O Núcleo de Estudos de Economia Catarinense (Necat) da Universidade Federal de Santa Catarina (UFSC) publicou na última segunda-feira, 6 de setembro, o 69º boletim semanal Covid-19 em SC. Intitulada Média móvel semanal de casos atingiu o menor patamar desde outubro de 2020, a edição foi assinada por Lauro Mattei, coordenador-geral do Necat e professor do Departamento de Economia e Relações Internacionais e do Programa de Pós-Graduação em Administração.

Na semana em análise (28 de agosto a 3 de setembro), Santa Catarina registrou 7.952 novos casos e 146 óbitos – uma média de 1.136 casos e 21 mortes por dia. O estudo destaca que a média semanal móvel de casos apresentou uma redução de 22% em relação aos últimos sete dias e de 23% em relação aos últimos 14 dias, configurando uma tendência de queda.
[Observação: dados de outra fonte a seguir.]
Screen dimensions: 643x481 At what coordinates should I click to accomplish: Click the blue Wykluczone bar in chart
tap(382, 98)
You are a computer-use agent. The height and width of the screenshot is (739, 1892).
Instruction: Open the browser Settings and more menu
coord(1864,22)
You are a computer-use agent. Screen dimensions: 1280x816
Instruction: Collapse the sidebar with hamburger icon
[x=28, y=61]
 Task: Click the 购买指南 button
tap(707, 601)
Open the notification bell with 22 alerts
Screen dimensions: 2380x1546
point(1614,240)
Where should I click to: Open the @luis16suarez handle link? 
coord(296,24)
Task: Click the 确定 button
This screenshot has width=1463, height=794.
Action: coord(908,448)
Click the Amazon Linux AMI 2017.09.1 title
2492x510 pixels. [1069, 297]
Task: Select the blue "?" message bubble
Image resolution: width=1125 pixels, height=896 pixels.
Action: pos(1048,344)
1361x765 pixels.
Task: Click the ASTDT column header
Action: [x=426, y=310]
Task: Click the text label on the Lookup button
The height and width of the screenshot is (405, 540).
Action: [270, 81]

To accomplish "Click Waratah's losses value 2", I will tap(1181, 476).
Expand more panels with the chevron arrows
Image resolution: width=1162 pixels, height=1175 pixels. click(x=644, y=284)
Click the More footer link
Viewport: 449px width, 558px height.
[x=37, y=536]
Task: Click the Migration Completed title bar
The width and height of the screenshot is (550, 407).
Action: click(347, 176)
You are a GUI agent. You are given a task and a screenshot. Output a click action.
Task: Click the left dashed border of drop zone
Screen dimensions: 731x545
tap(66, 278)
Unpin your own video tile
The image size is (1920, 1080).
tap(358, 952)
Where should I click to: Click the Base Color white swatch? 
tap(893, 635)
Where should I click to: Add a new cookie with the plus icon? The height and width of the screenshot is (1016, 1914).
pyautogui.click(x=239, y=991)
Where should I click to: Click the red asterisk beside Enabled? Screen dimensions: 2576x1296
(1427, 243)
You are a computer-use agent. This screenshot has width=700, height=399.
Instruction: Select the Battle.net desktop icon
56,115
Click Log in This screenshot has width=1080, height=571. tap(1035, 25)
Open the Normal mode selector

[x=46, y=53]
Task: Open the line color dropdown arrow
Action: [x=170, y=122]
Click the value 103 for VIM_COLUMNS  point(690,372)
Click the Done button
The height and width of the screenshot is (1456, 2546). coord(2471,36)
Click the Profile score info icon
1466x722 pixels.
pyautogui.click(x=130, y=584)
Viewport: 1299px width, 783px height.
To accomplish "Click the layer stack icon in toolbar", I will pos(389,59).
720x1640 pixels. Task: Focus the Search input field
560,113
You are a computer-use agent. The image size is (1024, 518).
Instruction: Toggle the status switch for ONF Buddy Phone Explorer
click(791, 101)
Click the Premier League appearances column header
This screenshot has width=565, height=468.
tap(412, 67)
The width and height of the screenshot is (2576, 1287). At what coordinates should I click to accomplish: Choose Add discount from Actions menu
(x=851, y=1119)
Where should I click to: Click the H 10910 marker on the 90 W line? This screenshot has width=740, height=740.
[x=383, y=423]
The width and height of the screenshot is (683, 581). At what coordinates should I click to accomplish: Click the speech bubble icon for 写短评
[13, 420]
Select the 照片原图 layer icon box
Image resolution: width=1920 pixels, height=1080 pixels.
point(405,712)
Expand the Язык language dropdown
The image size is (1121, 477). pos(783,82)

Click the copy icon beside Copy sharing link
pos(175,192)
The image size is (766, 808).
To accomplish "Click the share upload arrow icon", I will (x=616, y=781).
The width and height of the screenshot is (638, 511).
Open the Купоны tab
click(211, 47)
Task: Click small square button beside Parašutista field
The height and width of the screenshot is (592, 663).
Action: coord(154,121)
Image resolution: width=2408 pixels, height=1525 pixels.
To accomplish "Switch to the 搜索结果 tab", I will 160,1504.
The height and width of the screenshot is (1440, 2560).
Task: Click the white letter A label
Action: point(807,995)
O patamar está próximo ao observado em meados de outubro de 2020. 

Mesmo assim, o artigo salienta que a situação ainda permanece grave diante do comportamento de outros indicadores, com destaque para o número de óbitos diários e para o Rt geral do estado, que subiu para 0,97, variando entre as diferentes mesorregiões – de 0,95 (Sul) a 1,04 (Grande Oeste). Esses dados indicam que, em muitas regiões do estado, a transmissão da doença ainda se encontra em ritmo acelerado. 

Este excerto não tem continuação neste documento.